Exercise materials Start Marker
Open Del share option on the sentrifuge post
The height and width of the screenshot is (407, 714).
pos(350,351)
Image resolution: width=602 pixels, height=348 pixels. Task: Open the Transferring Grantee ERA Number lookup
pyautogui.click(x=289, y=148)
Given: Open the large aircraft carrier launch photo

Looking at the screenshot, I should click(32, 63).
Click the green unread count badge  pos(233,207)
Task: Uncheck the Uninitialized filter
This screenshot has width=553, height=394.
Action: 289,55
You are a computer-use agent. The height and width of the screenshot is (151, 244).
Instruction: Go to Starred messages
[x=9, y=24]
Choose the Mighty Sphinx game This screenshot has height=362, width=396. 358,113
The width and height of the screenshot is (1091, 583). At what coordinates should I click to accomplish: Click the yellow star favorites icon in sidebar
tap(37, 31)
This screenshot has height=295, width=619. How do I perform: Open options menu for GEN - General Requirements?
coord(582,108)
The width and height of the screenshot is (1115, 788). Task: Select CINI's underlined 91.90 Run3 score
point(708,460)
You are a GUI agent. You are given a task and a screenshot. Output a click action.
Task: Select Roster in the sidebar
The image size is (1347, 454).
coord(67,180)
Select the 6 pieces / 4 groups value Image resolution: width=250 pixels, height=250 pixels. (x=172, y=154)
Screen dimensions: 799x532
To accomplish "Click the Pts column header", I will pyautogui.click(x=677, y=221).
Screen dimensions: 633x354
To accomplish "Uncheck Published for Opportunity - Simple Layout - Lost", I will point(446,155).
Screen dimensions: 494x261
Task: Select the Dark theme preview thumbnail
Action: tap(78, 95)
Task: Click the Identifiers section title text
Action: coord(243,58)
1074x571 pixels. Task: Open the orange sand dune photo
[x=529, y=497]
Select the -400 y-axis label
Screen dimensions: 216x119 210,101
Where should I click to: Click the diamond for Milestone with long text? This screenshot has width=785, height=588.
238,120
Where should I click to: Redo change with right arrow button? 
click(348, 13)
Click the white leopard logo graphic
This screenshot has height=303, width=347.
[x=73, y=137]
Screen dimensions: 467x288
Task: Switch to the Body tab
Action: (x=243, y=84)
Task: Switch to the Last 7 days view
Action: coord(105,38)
Exercise materials End Marker
What the task asks ▸ Beginning at the line with "Instruction: Go to Starred messages" and ending at the line with "Screen dimensions: 799x532", reproduce each line of the data above exactly, and add no other lines.

Finished exercise ▸
Instruction: Go to Starred messages
[x=9, y=24]
Choose the Mighty Sphinx game This screenshot has height=362, width=396. 358,113
The width and height of the screenshot is (1091, 583). At what coordinates should I click to accomplish: Click the yellow star favorites icon in sidebar
tap(37, 31)
This screenshot has height=295, width=619. How do I perform: Open options menu for GEN - General Requirements?
coord(582,108)
The width and height of the screenshot is (1115, 788). Task: Select CINI's underlined 91.90 Run3 score
point(708,460)
You are a GUI agent. You are given a task and a screenshot. Output a click action.
Task: Select Roster in the sidebar
The image size is (1347, 454).
coord(67,180)
Select the 6 pieces / 4 groups value Image resolution: width=250 pixels, height=250 pixels. (x=172, y=154)
Screen dimensions: 799x532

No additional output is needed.